### Given passage
###

But long-term antibiotic use, preferred by some PANDAS parents, is controversial. At the NIMH, researchers are looking at using antibiotics as a preventative measure. But right now, the agency warns there’s not enough evidence to recommend it.
The Canadian Family Physician, the official journal of the College of Family Physicians of Canada, also did not recommend long-term antibiotic use in a 2012 article. “Whether PANDAS is a unique clinical entity continues to be questioned. As a result of the high incidence of GABHS (strep) infections in the pediatric population, the relationship between PANDAS and GABHS infections might be purely coincidental,” said the journal.
The problem when it comes to treating PANDAS is that there is still debate about the cause, says Tetro. The big question is whether PANDAS is the result of repeated exposure to infections, if it is the same infection that keeps resurfacing, or if it’s a classic case of autoimmunity.
“There is still a lot to be learned about PANDAS in terms of how it works inside the body,” says Tetro. “Each case could be different.”
PANDAS can be caused by a succession of infections or “repeated exposure” — it has been estimated that the average elementary school student experiences contact with this bacterium several times a year. This is why long-term antibiotic treatments may work, because they eradicate each infection as it comes along, Tetro says.
Some physicians also prescribe antibiotics as a preventative measure. But many also hesitate to prescribe antibiotics because of concerns about resistance. PANDAS may also be worsened by a persistent bacterial infection that remains in the body at low levels, he says.
“Literally, it gets into an immune cell and hides.”
Antibiotics may help or may have no effect at all. This is why some doctors prefer to treat it with selective serotonin reuptake inhibitor medication.

###

### Records supplied

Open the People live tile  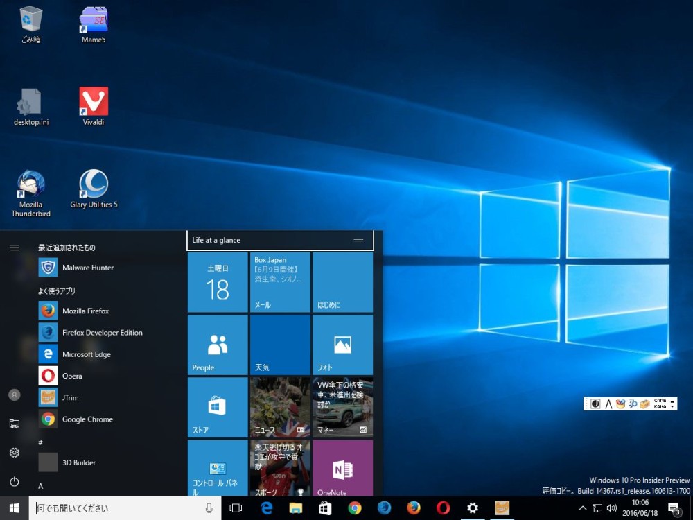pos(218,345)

###

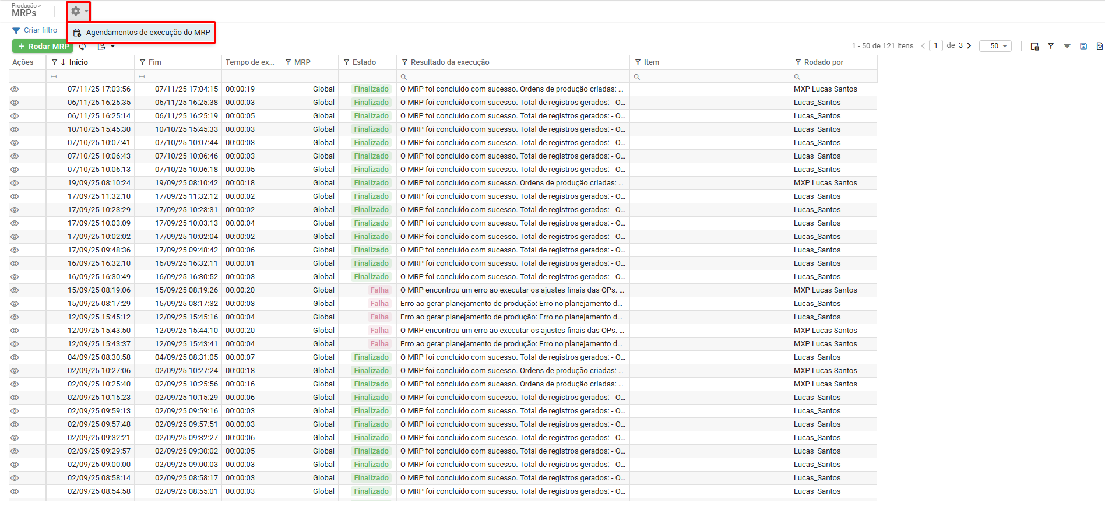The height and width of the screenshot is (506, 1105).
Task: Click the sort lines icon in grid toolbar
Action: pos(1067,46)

###

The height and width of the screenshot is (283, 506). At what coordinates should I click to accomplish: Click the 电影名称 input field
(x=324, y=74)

###

### Brief A
In the passage on PANDAS treatment, list the possible explanations for PANDAS in the sentence beginning "The big question is whether."
### Brief B
Summarize the passage on PANDAS treatment in two sentences.

### Response A
- Repeated exposure to infections
- The same infection that keeps resurfacing
- A classic case of autoimmunity

### Response B
Long-term antibiotic use for PANDAS is controversial: the NIMH says there is not enough evidence to recommend it, and a 2012 Canadian Family Physician article also did not recommend it. Treatment is complicated by continuing debate about the cause, and because antibiotics may help or have no effect at all, some doctors prefer selective serotonin reuptake inhibitor medication.